Part 2: Client logic

22 Jun 2018

All posts from the series can be found here

There are a lot of different bits related to the client that were pretty fun to solve, especially in order to get git-like behavior, but nothing of that matters if we cannot communicate with the server, so let’s start with that.

XMLRPC

Livejournal uses XMLRPC as a protocol for communication. Documentation is old but serves it’s purpose. However, I had to check the last opensource version of the protocol implementation to make sense out of it for a back sync functionality. I’ll return to it later, but now let’s see how that can be done at all.

I looked for a library to use and initially my choice was s-xml-rpc. I don’t remember exactly why I decided to get rid of it. I think it was due to the fact that s-xml-rpc returns result in term of a hierarchy of objects and it proved to be difficult to maintain.

Instead of that, I’ve settled with rpc4cl which simply returns a nested list and that’s precisely what I need. Now that I’m writing this, it appears that author removed rpc4cl from Github which is very unforunate. To simplify the code I made a simple wrapper that takes adds host information to every call:

(defun rpc-call (method &rest method-parameters)
  (apply #'rpc4cl:rpc-call *service-endpoint*
         nil nil method method-parameters))

After that, all remote calls naturally fit into the code. Here is as example a sub to get a so-called challenge from Livejournal service:

(defun getchallenge ()
  (->
   (rpc-call "LJ.XMLRPC.getchallenge")
   (getf :challenge)))

Please note -> from cl-arrows here. I seriously cannot imagine my lisp coding with it, because using the arrow prevents all sorts of deep nesting and keeps the code clear. Since it’s not always easy to remember in which place the previous result goes by default in the latest code I always use -<> instead which allows putting a placeholder <> that will be replaced with the result. This way makes argument placing more explicit. As an example getchallenge can be transformed to this:

(defun getchallenge ()
  (-<> "LJ.XMLRPC.getchallenge"
   (rpc-call <>)
   (getf <> :challenge)))

One of the distinctive features of Common Lisp is its live editing process where one can start interpreter, load necessary code there and do all the changes right in it compiling changed functions if necessary without a need to compile and start the program all over again.

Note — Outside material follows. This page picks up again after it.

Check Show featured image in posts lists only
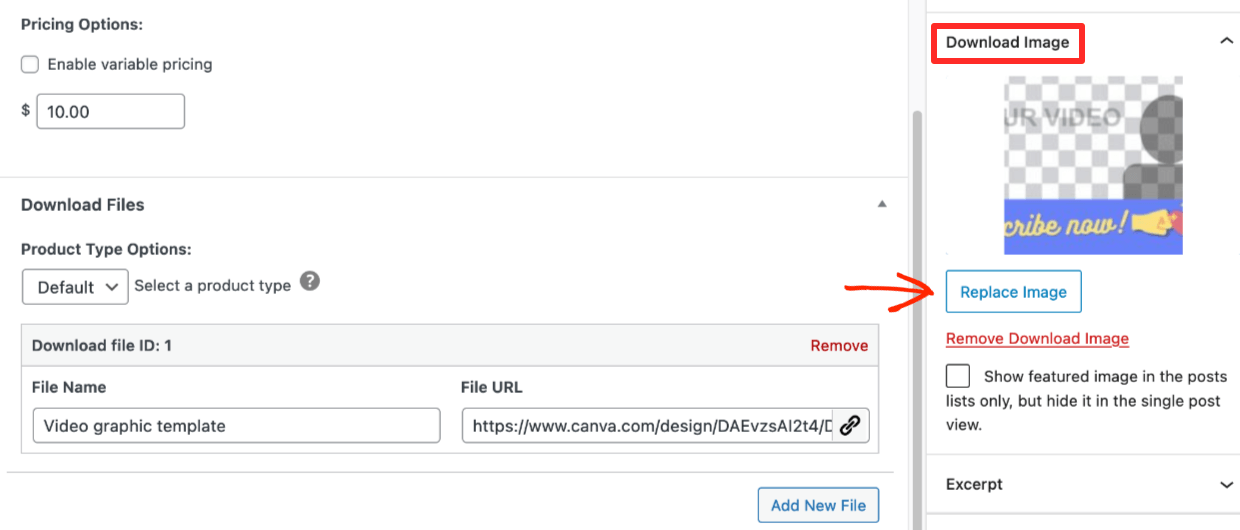This screenshot has width=1240, height=530. (x=958, y=377)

In case of the API, it’s particularly useful. I defined three dynamic variables - *service-login*, *service-password*, *service-endpoint*. I set them once the repl starts and after that I can do any experimentation with the api with help of all the power the language provides. And after I wrapped all service endpoints as functions I literally could do all blog manipulations without leaving the editor. It proved to be so stable that I kept the running lisp process for months without any need for a restart.

The only improvement I made recently was to add unit tests into the project development workflow and it works wonderfully with repl-driven development. Why is it cool? With a usual way of developing one of the hardest bits is to recreate an environment where tests happen, and in cases where there is no obvious way to implement something, changing implementation can have a lot of impact on how tests are written. With Common Lisp, I can experiment with code freely until I get something working without overhead related to environment and create supporting architecture only after that and I can still run all the tests right there! Change a function and recompile only one specific test till everything works and then compile the whole suite to see if everything’s in place.

It’s so fascinating that I can safely say that it’s one of the features that really make me stick to the language, I enjoy every second of it.

Storage

I wrote the client primarily for myself and I didn’t want to invest in security more than a secure password storage that was achieved but external tools. I wanted some storage, however.

First things first I decided to have a class that represents a posts database, that looks like this:

(defclass <db> ()
  ((posts :initarg :posts :accessor posts)
   (version :initarg :version :reader version)
   (login :initarg :login :reader login)
   (raw-text :initarg :raw-text :reader raw-text)
   (service :initarg :service :reader service)
   (service-endpoint :initarg :service-endpoint :reader service-endpoint)
   (fetch-store :reader fetch-store)
   ))

That’s the most recent version, of course, the most minimal version contained only posts slot and thanks to the lisp interactivity more slots could be added by class recompilation and all the live instances got new slots automatically.

Anyway, as a next step, I wanted to serialize the database and it’s contents and store it into a file. This is very Common Lisp generics step in. They are completely orthogonal to classes and make it super simple to do all sorts of recursive definitions for particular functionality. In this case, I defined a generic to-list and wrote it’s implementation for the database:

(defmethod to-list ((db <db>))
  `(:login ,(login db)
    :version 2
    :service ,(service db)
    :raw-text ,(raw-text db)
    :service-endpoint ,(service-endpoint db)
    :posts ,(mapcar #'to-list (posts db))))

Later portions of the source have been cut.